Pure Storage has launched a new flash array product it claims is the first of its kind to include in-demand NVMe technology at a mainstream, affordable price, and it could not resist taking a swipe at rival Dell EMC in the process.
The FlashArray//X product is Pure's first all-NVMe, enterprise-class technology. NVMe technology is a new protocol designed to connect flash storage with computing systems, which allows for a much higher bandwidth, making things quicker and simpler to deploy.
Pure's vice president of products Matt Kixmoeller told CRN that his firm initially took the market by storm by making once-expensive and out-of-reach flash technology available to the masses, and he claims it is doing it again with the NVMe element.
"If you think about the journey of Pure so far, one of the things that we really believe is that in the early days of flash, we were the one vendor who knew how to turn flash from this really exotic, high-end solution into a mainstream technology," he explained. "We really see the same opportunity with this transition to NVMe. Everyone agrees NVMe is a huge opportunity to unlock the next level of performance, but the vendors who have approached it so far have built exotic, high-end solutions which aren't ready for the mainstream."
When asked to clarify which competitors he was referring to, he added: "I think the most notable example out there is EMC, with their acquisition of DSSD about 18 months ago. They were all-NVMe-focused array. I use the past tense because Dell decided to end-of-life the project a couple of weeks ago. When it was still a product, it carried about a 10x premium over their all-flash array XtremIO, so they obviously set a very high price point for the technology in the marketplace."
Dell EMC unveiled its DSSD D5 product last year, which used NVMe technology, but it was widely reported last month that this was being retired. In a statement sent to CRN, Dell EMC said:
"Dell EMC is continuing to invest in the core underlying DSSD technology, bringing that functionality to Dell EMC's next-generation storage and server-based flash products. In fact, we expect to offer NVMe in a core storage offering later in 2017."
Kixmoeller added that Pure's NVMe offering is much cheaper than the price point its rival offered it at anyway.
"Our view is that 10x and [even] 2x are too much for mainstream adoption," he said. "We don't set end-user pricing as we sell through the channel, and we are still setting [general availability] pricing, but our goal is for it to have a very, very modest premium, so it's ready for mainstream adoption."
Pure Storage burst onto the channel scene in 2013 and immediately positioned itself as an EMC rival. The firm has since gone public. In its most recent results for Q4 ending 31 January 2017, sales jumped 52 per cent annually to $227.9m (£183.5m), and net losses narrowed by $1.4m over the same period to $42.9m - both figures on a GAAP basis.

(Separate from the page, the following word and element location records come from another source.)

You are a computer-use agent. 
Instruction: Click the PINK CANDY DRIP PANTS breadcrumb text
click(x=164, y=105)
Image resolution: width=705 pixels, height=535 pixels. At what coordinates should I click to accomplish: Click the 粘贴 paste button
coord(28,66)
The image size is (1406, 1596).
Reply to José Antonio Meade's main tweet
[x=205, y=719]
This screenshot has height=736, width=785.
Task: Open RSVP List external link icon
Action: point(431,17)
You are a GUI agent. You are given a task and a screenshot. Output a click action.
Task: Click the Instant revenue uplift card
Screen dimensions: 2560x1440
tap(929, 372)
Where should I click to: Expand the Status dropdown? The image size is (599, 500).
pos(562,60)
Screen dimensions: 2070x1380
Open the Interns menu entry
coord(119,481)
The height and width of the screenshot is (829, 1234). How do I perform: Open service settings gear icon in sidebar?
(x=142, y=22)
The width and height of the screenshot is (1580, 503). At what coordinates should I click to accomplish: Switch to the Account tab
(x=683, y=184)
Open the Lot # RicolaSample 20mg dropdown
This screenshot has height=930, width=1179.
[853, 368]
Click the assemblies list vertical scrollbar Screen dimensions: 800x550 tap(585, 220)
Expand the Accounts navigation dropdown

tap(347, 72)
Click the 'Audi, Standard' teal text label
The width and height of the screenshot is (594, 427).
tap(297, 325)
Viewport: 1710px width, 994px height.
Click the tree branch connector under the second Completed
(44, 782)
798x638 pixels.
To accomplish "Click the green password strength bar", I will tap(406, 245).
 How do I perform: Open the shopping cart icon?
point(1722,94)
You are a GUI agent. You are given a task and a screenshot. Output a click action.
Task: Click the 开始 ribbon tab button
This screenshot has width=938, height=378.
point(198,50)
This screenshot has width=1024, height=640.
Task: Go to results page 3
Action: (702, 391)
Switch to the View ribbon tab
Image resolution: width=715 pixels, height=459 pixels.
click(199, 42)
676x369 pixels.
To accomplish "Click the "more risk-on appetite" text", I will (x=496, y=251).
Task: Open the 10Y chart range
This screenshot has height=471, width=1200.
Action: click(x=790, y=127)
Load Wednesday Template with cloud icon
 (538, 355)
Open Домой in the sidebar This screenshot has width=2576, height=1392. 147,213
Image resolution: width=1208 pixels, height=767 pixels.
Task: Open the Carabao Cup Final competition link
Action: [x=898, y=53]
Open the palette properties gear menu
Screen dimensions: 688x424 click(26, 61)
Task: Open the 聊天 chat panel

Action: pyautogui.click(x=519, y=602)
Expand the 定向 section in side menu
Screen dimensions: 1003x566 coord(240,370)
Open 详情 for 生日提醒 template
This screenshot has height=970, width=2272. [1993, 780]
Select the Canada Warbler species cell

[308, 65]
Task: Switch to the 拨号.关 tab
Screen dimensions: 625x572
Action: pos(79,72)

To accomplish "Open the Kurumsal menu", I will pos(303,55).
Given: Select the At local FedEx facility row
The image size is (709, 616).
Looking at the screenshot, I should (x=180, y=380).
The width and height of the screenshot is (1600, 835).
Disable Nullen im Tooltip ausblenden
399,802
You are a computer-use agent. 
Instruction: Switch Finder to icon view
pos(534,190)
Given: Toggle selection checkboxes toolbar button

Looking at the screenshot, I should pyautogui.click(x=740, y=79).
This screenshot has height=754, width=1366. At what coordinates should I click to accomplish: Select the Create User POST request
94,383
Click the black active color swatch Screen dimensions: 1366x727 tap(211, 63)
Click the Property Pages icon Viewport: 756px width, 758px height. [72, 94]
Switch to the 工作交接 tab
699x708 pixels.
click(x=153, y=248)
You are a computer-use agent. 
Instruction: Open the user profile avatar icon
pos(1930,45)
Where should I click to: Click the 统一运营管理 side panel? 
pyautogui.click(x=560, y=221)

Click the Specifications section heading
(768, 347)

Since Dell and EMC merged last autumn, the combined Dell EMC business has been on a serious channel push, claiming its new partner programme is the best in the world, and strongly talking up its commitment to partners.
When asked how this has affected how customers do business with Pure, its vice president for global channels and alliances Michael Sotnick told CRN that his company is all about the technology.
"We're proud of our programme; we're super proud," he said. "But we sell innovation. It's a much more forward-looking conversation than going to our customers and talking about a programme.
"Partners have a choice and the profound difference is we offer…continual innovation. Our 100 per cent channel focus gives them a very consistent engagement experience. Ultimately, the model we are putting out there in the marketplace is just seen by customers and partners as more modern."